2 February 2012

Happiness...

... It is true. To day I am actually very happy for once. I am happy and for that I can than a friend of mine. This friend texted with me about nothing, and a lot, some of the things we texted about was really just nothing at all, just smalltalk yo pass time and put the thoughts away. We did talk about some stuff that wasnt just small talk, because as you should have figured out I arent the happiest person in the world, and I do have my problems. I must say that at some points I am happy that I have been through these problems, because if I hadn't been through them, I might never have gone to the school I was at last year, and then I wouldnt have met my new friends including this girl I texted to lastnight.
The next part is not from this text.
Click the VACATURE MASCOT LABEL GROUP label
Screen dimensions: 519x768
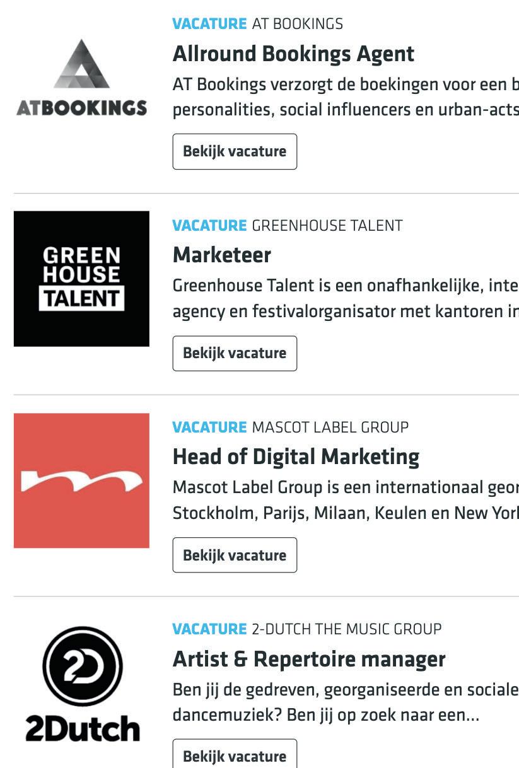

I am in a good mood to day, as I told you before and I am just hoping it will last for the rest of the day. I get tired when I am in a bad mood, but I dont want to sleep, because when I lay in my bed at night I often start to feel alone, and I will be afraid of sleeping because if I am feeling really alone, my sleep often becomes uneasy and filled with nightmares. That isn't the only reason why I dont want to go to sleep, because when I am feeling alone the knife or razorblade I have often start to seem so comforting, understandable, easy, warm and calming.

But what I want to say is actually that I have had a good sleep this night because of that I never felt alone when I went to sleep, and I dint feel alone because my friend, this girl was texting with me untill I felt asleep. This was the best sleep I have had for a while.

Remember this, I learned this just by what happenede yesterday:
Lock the good times in a clear diamond box, so you can look back at them but they will never get out, and you will never lose them.

Protect your soul - and the good times.